The power of two thing is for optimization. In computer-lish, it uses the graphics card memory most efficiently, since everything is based off of twos. It
used to be the case that 3d cards would drop a texture not of a power of two dimmension like it was made of scorpions, and continue on as if nothing happened (creating an invisible object). Some cards
still do that (like my laptop, THAT was fun to figure out), but most things, like blender, take preventative measures by converting it into the next largest power of two. If we were using just regular old box-projection mapping, instead of a UV unwrap, it would result in texture distortion. But we are not, so it just adds some white stuff around the unused edges when it renders, and preserves the UV coordinates.
The texture preview is going to be de-rezed in order to allow for smooth UI handling, there isn't much you can do about that. In theory, you could double the texture's dimmensions in you favorite image browser, to try and compensate some. But it is just the preview texture, don't lose sight at what is in hand...

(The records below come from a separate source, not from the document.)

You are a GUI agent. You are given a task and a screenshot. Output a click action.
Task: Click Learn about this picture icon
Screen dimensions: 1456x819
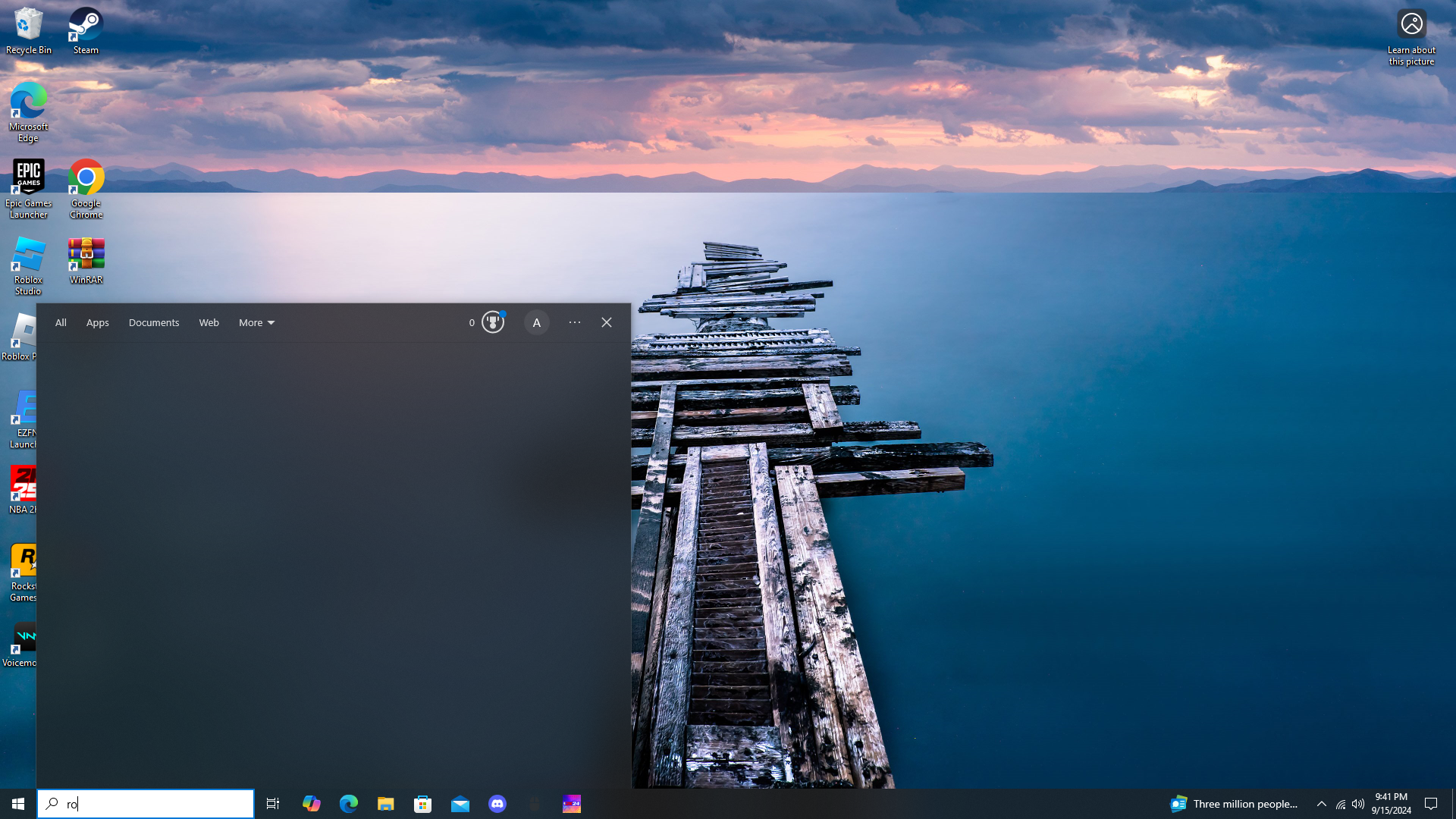point(1411,25)

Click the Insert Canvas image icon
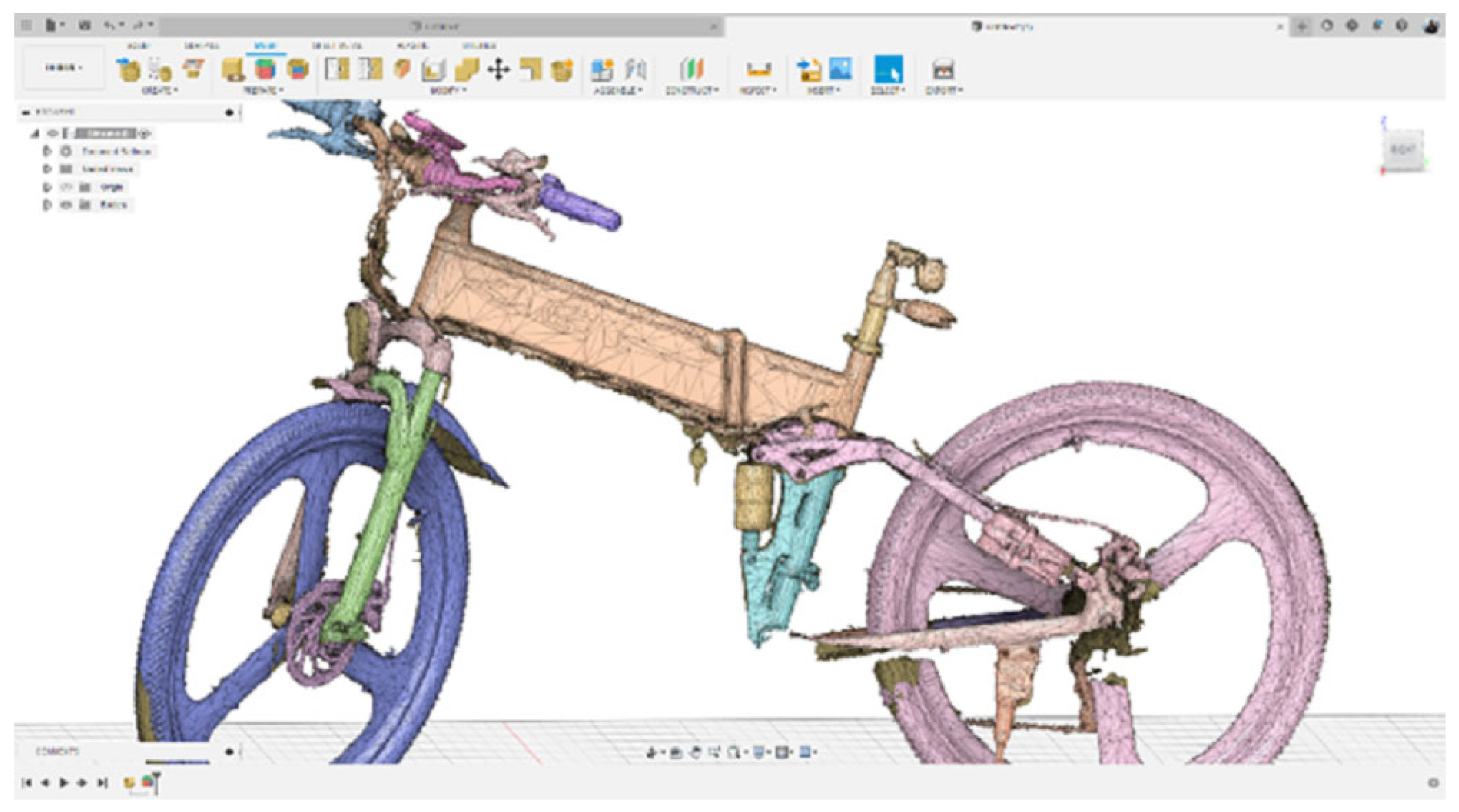[x=841, y=69]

*update = adding the 16 pixels to make 64 x 64 cleaned the texture up very nicely in the preview, but it still isn't crisp. Good enough to know the end results, though.

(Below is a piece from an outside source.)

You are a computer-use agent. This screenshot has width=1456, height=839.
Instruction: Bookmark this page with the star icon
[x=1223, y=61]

...This is the ideal end condition, when rendered. I had to do nothing to the texture (still 48x64), it worked as is. I had to turn off interpolation, like last time, but I also had to turn off pre-multiply. Pre-multiply works like interpolation for alpha, and in this case it would add white edges to the box. The checkbox is in the Texture tab, under where you specify the location of the texture (the "Image" section.
Also, shoutout to SolarLune for alerting me to the UV snap-to-pixels feature, it was very useful for this.